Example (2): Isolation Forest with Hyperparameter Tuning¶

Prerequisites¶

Python 3.12 (recommended)
Files on disk:
- database/train_dataset_severson.db (benchmark labels per cycle)
- database/train_features_severson.db (precomputed features per cycle)
(Optional) LaTeX installation if you want Matplotlib to render text with LaTeX:
- A TeX distribution (e.g., TeX Live/MacTeX/MiKTeX), dvipng, and fonts like cm-super.
- Don’t have LaTeX installed? Either install it, or set rcParams["text.usetex"] = False.
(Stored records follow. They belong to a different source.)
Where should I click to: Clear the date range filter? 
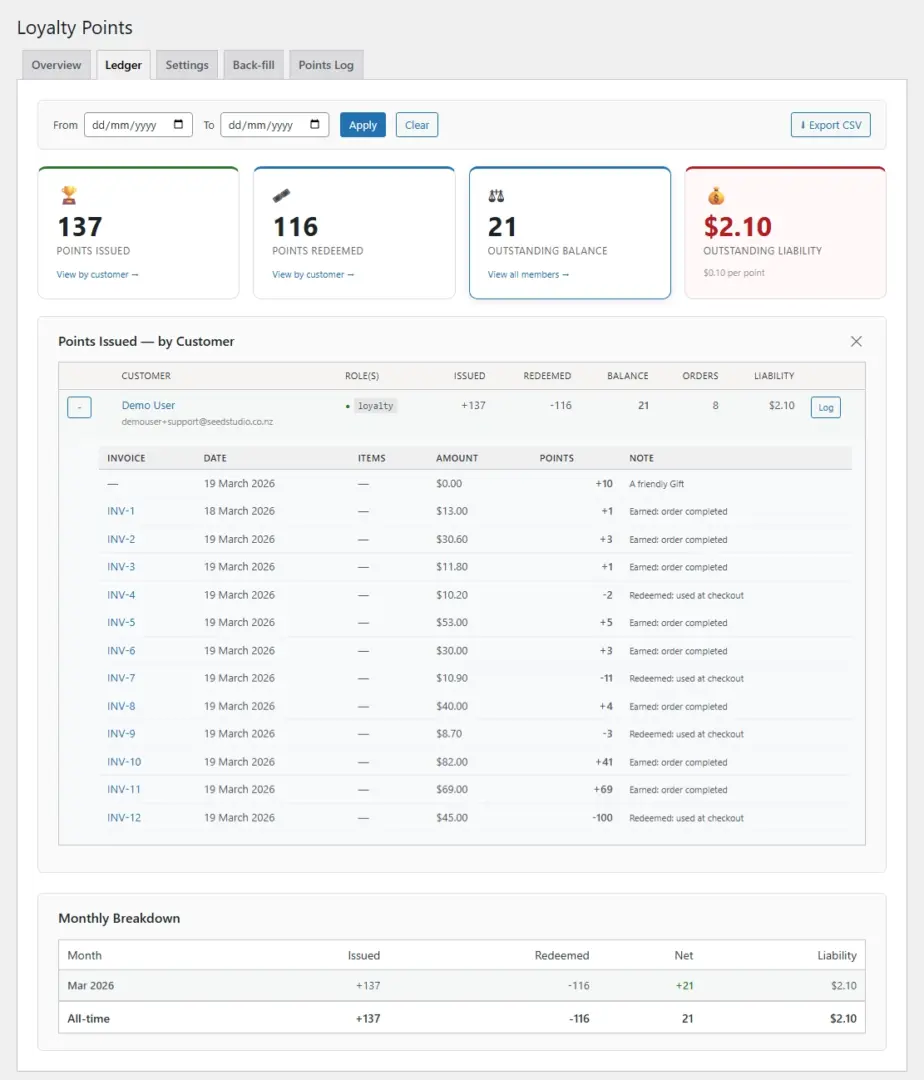[x=417, y=125]
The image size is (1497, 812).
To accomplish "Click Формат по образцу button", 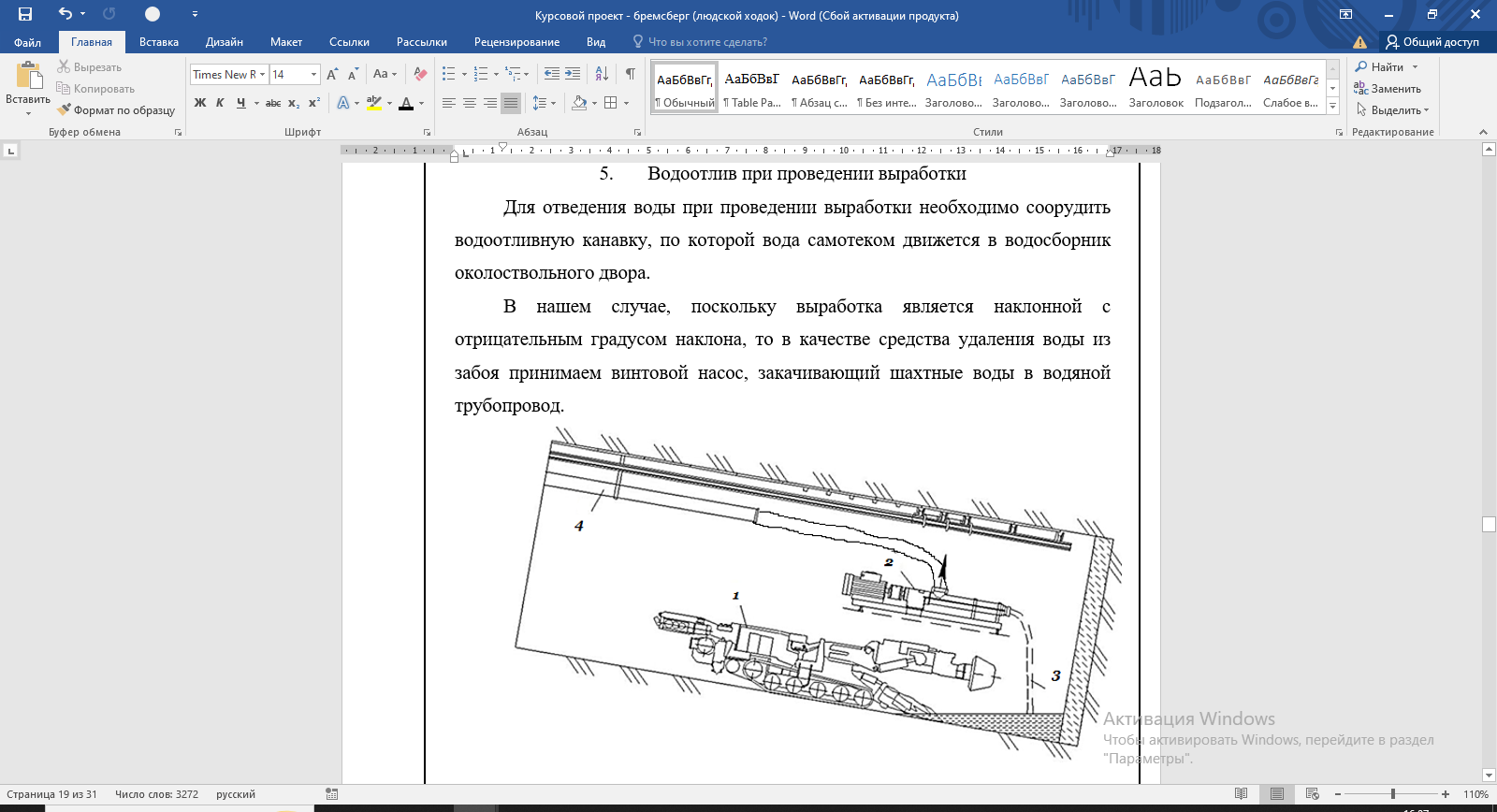I will click(x=116, y=110).
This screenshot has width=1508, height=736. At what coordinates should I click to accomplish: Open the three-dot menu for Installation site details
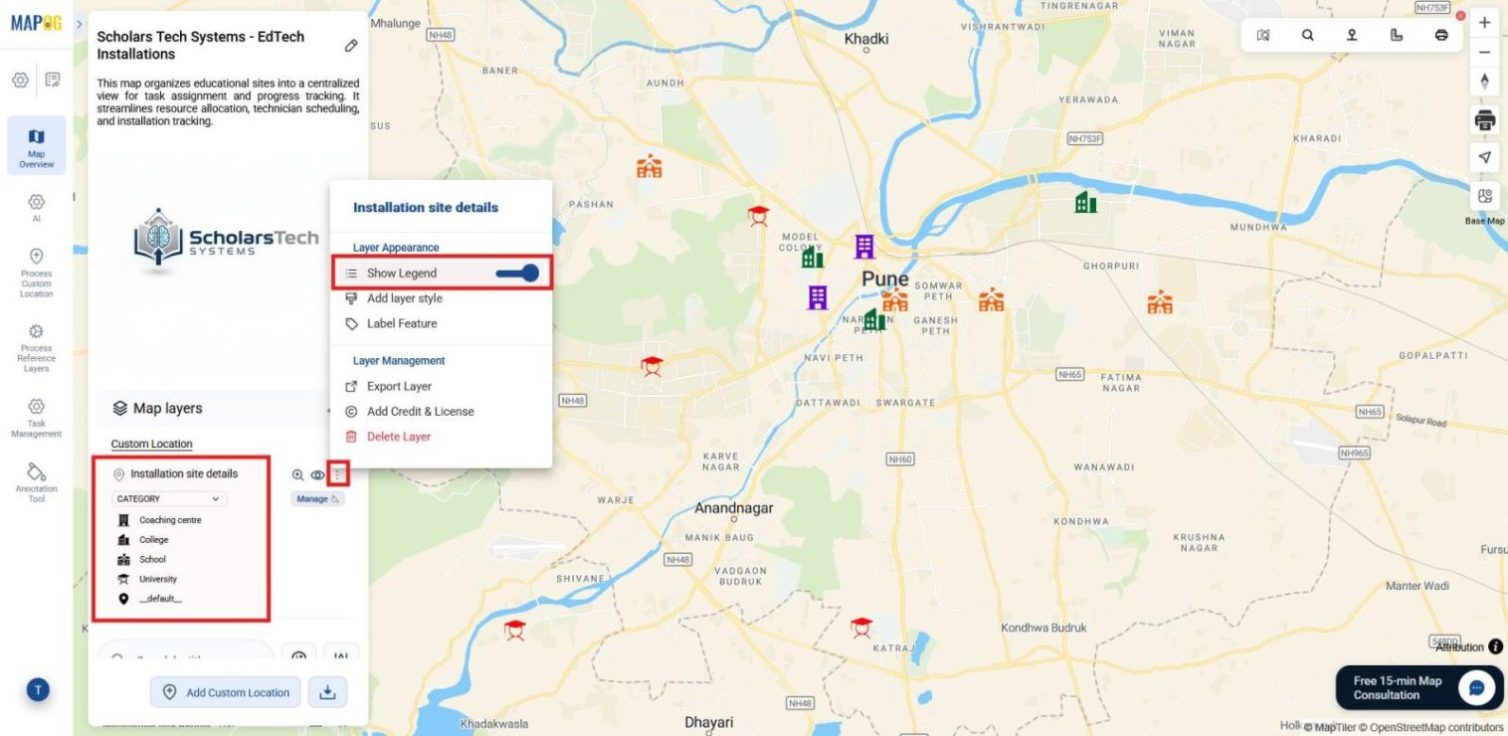click(339, 474)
Before running the example in the machine_learning/hp_tuning_with_transfer_learning section, please evaluate whether the global directory path specified in src/osbad/config.py needs to be updated:

# Modify this global directory path if needed
PIPELINE_OUTPUT_DIR = Path.cwd().joinpath("artifacts_output_dir")

The following example of running an Isolation Forest model with hyperparameter tuning is also provided as a notebook in machine_learning/hp_tuning_with_transfer_learning/severson_data_source/01_train_dataset/ml_01_iforest_hyperparam_severson.ipynb.

Step-1: Load libraries¶

Import the libraries into your local development environment, including the osbad library for benchmarking anomaly detection.

Path is used for robust, cross-platform file paths.
pprint pretty-prints data structures for readable diagnostics.
duckdb is the embedded analytical database engine storing the dataset.
optuna is a hyperparameter optimization framework used to search for the best model configuration.
bconf: project config utilities (e.g., where to write artifacts).
hp: hyperparameter tuning utilities including the objective function, aggregation of best trials, and Pareto front visualization.
BenchDB: a thin layer around DuckDB that provides convenience loaders.
ModelRunner, modval, bviz: modeling, model validation, and visualization helpers for the benchmarking study.

# Standard library
from pathlib import Path
import pprint

# Third-party libraries
import duckdb
import pandas as pd
import matplotlib.pyplot as plt
import numpy as np
import optuna

# Custom osbad library for anomaly detection
import osbad.config as bconf
import osbad.hyperparam as hp
import osbad.modval as modval
import osbad.viz as bviz
from osbad.database import BenchDB
from osbad.model import ModelRunner

Step-2: Load Benchmarking Dataset¶

Define the path to the DuckDB database file using the DB_DIR from bconf.
Create a DuckDB connection (read-only) and load the full training dataset from the df_train_dataset_sv table.
Retrieve the unique cell indices available in the training dataset.

# Define a global variable to save fig output
PIPELINE_OUTPUT_DIR = bconf.PIPELINE_OUTPUT_DIR

# Path to database directory
DB_DIR = bconf.DB_DIR

# Path to the DuckDB instance:
# "osbad/database/train_dataset_severson.db"
db_filepath = (
    DB_DIR.joinpath("train_dataset_severson.db"))

# Create a DuckDB connection
con = duckdb.connect(
    db_filepath,
    read_only=True)

# Load all training dataset from duckdb
df_duckdb = con.execute(
    "SELECT * FROM df_train_dataset_sv").fetchdf()

# Get the cell index of training dataset
unique_cell_index_train = df_duckdb["cell_index"].unique()
print(unique_cell_index_train)

training_cell_count = len(unique_cell_index_train)
print(f"Training cell count: {training_cell_count}")

Step-3: Filter Dataset for a Selected Cell¶

Pick a specific cell based on selected_cell_label, which identifies the experimental data corresponding to one unique cell.
Create an artifacts folder for that cell, where you can save figures, tables, or model outputs related to this cell.

# Get the cell-ID from cell_inventory
selected_cell_label = "2017-05-12_5_4C-70per_3C_CH17"

# Create a subfolder to store fig output
# corresponding to each cell-index
selected_cell_artifacts_dir = bconf.artifacts_output_dir(
    selected_cell_label)

Step-4: Load Benchmarking Dataset for Selected Cell¶

Initialize BenchDB for the selected cell and load the benchmarking dataset from the training partition.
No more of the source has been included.